In Caplan v. Atas (Sup Ct, 2021) the Superior Court finds a new tort, that of 'internet harassment'. This new development in the law was in response to a remarkable case fact pattern (see paras 77-91). In these present quotes the court canvasses the larger social phenomenon of internet harassment:
[99] Online harassment, bullying, hate speech, and cyber stalking straddle criminal and civil law. Harmful internet communication has prompted many jurisdictions to amend or pass legislation to deal with the issue. The courts too have been challenged to recognize new torts or expand old ones to face the challenges of the internet age of communication.[26] The academic commentators are almost universal in their noting that, while online harassment and hateful speech is a significant problem, there are few practical remedies available for the victims.

[100] In England, after it appeared that there was some movement toward the recognition of a common law tort of harassment, Parliament passed the Protection from Harassment Act 1997, which created statutory protections and civil remedies for harassment. In 2014, the Australian Law Reform Commission recommended the passage of legislation for a statutory civil remedy for harassment. In 2015, New Zealand passed the Harmful Digital Communications Act, which created an agency to administer a complaints process and applicable remedies.

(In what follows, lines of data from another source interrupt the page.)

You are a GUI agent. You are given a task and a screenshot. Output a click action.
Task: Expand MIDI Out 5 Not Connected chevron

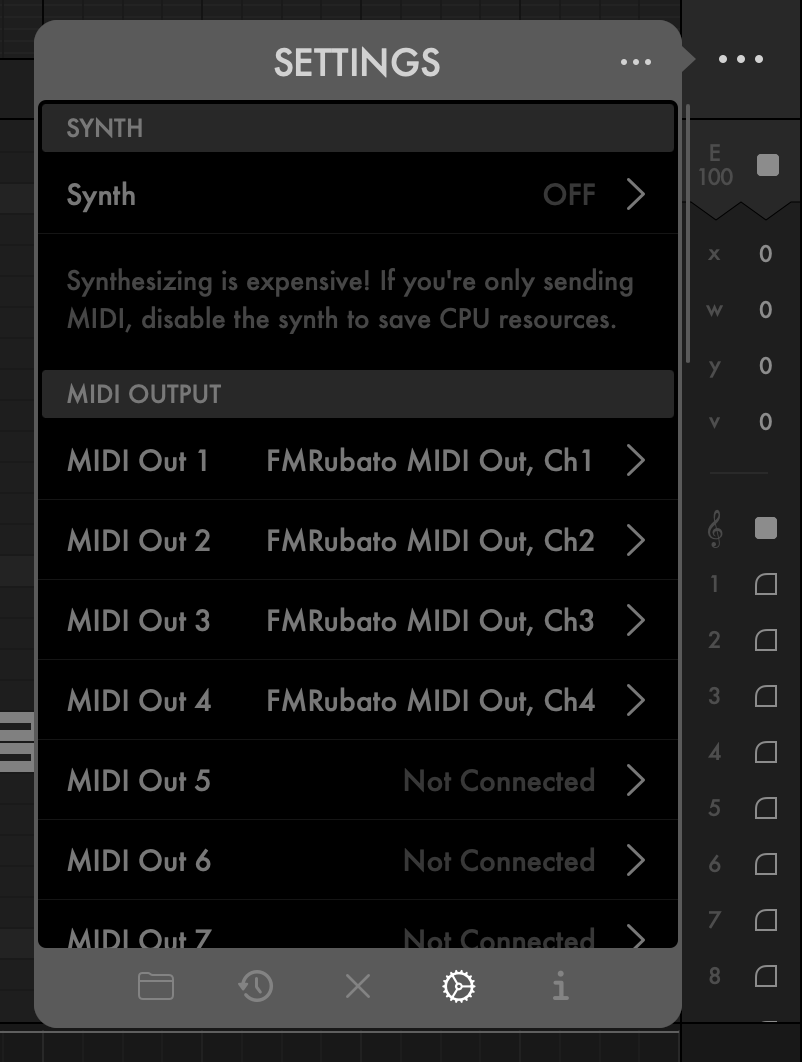coord(635,781)
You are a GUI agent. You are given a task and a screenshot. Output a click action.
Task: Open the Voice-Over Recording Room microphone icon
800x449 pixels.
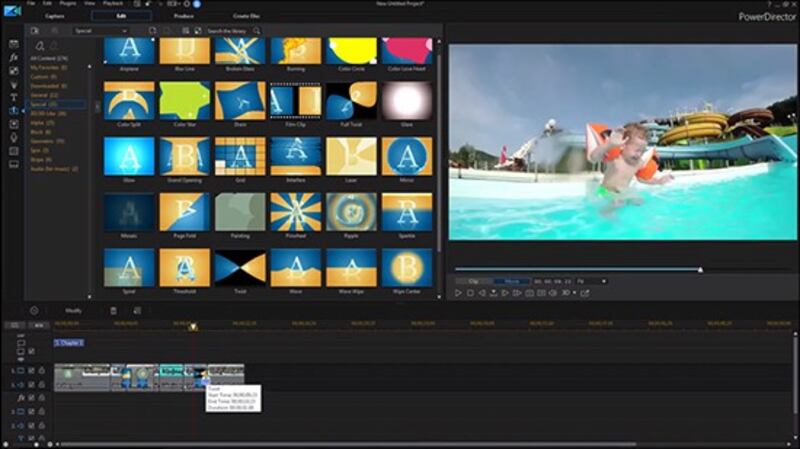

[101] In November 2017, the Law Reform Commission of Ontario published a consultation paper entitled ‘Defamation Law in the Internet Age’. One of its working papers, entitled ‘The Relationship between Defamation, Breach of Privacy, and Other Legal Claims Involving Offensive Internet Content’ was published by David Mangan in July 2017. Both the consultation paper and the working paper include extensive reviews of the law. Since final argument of these motions, the Law reform Commission of Ontario has published a Final Report.[27] To date, legislation has not been enacted in Ontario to address these issues.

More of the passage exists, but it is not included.